Colorectal Adenoma

  • Colorectal Adenomas likely represent the neoplastic precursor lesion of colorectal carcinoma and as such have become an intense focus of study for the molecular pathogenesis of cancer. Although the vast majority of colorectal adenomas are benign, a small percentage, estimated to be 1% may evolve into a malignancy. The molecular evolution of colorectal adenomas into colorectal carcinomas is believed to be the result of a multi-step process involving both genetic and epigenetic changes which progressively derange cell cycle regulation. As this process progresses, small foci of cells within the adenoma may become dysplastic and ultimately malignant.
  • Overview
    • Colorectal Adenomas appear as "Polyps", meaning grossly-visible masses derived from the large intestine mucosa that protrude into the lumen of the bowel. Based on their morphology, colorectal polyps can be divided into three basic subtypes as described below.
  • Tubular Adenomas
    • Tubular Adenomas are composed of a glandular architecture similar to that of the large intestine mucosa. These polyps can range in size from small to quite large (2-3cm) and tend to become pedunctulated as they grow. Foci of dysplastic cells are present in the polyp but are not as prominent as that observed in the villous subtype.
  • Villous Adenoma
    • Villous Adenomas are typically sessile and can grow to be quite large (up to 10cm).
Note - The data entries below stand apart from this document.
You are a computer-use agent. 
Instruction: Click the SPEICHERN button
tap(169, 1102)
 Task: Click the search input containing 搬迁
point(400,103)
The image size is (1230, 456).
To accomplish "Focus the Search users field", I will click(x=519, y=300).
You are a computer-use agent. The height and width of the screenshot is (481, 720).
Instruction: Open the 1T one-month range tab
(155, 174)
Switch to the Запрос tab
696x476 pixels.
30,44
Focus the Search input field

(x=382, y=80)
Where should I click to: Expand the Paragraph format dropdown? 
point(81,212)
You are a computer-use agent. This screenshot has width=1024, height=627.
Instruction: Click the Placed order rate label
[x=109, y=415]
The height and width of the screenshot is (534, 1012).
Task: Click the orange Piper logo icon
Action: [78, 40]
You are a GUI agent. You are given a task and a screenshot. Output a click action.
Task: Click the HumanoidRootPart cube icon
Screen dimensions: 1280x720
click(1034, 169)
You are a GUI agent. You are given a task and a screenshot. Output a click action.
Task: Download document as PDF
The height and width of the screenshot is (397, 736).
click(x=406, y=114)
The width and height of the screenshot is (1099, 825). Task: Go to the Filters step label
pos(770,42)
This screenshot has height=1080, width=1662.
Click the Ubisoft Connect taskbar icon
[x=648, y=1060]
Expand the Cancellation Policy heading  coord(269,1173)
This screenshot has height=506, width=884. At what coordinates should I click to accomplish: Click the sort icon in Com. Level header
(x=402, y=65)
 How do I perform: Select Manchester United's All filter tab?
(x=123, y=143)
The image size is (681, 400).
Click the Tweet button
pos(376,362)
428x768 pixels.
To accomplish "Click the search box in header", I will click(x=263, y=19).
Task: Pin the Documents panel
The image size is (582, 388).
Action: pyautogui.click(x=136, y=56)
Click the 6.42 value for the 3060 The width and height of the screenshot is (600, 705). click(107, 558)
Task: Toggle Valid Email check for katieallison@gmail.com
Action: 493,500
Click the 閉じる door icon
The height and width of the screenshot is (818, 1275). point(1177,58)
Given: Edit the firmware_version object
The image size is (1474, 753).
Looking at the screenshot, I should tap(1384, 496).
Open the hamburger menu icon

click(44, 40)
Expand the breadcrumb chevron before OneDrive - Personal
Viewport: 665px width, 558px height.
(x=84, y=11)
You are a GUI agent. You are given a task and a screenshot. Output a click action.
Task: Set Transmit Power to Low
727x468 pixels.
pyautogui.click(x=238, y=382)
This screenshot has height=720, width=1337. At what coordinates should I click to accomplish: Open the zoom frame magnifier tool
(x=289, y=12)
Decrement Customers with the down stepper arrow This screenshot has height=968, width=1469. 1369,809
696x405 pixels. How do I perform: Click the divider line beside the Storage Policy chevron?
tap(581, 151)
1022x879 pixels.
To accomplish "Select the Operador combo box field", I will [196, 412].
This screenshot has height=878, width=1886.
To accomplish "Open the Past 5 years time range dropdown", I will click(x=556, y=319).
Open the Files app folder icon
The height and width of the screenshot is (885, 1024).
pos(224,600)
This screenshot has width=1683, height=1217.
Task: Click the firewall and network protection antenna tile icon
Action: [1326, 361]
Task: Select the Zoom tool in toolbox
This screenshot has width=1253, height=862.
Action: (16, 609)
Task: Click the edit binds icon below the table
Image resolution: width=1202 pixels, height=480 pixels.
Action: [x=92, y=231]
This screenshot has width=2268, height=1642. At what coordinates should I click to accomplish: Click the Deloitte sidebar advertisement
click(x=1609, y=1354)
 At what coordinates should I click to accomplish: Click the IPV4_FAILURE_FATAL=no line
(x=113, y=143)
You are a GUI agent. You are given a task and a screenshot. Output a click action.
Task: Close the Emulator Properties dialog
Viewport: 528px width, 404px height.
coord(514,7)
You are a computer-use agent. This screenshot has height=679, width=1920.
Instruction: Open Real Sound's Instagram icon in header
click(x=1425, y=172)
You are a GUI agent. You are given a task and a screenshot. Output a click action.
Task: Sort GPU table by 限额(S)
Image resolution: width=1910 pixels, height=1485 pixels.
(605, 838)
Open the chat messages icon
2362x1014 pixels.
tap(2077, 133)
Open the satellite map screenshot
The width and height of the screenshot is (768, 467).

They extend long finger-like projections above the level of surrounding normal mucosa and appear like velvety patches on endoscopy. The dysplasia observed in villous adenomas tends to me more severe than that of the tubular subtype; correspondingly, the probability that villous adenomas harbor bona fide malignant cells is three times as great as that of tubular subtype.
  • Tubulovillous Adenoma
    • Tubulovillous Adenomas contain a mix of tubular and villous elements and thus an intermediate degree of dysplasia and probability of harboring a malignant cells.
Clinical Consequences
  • Colorectal Adenomas are almost always asymptomatic although in a small percentage of patients may cause occult lower GI bleeding. As expected, the primary concern is evolution of these lesions into full-blown colorectal carcinomas. The probability that a polyp contains malignant cells appears to be due to its size, morphology, and degree of dysplasia. Larger polyps and those of the villous subtype are more likely to contain foci of malignancy. For any type of polyp, the degree of dysplasia is proprotional to the probability that the polyp possess malignant cells.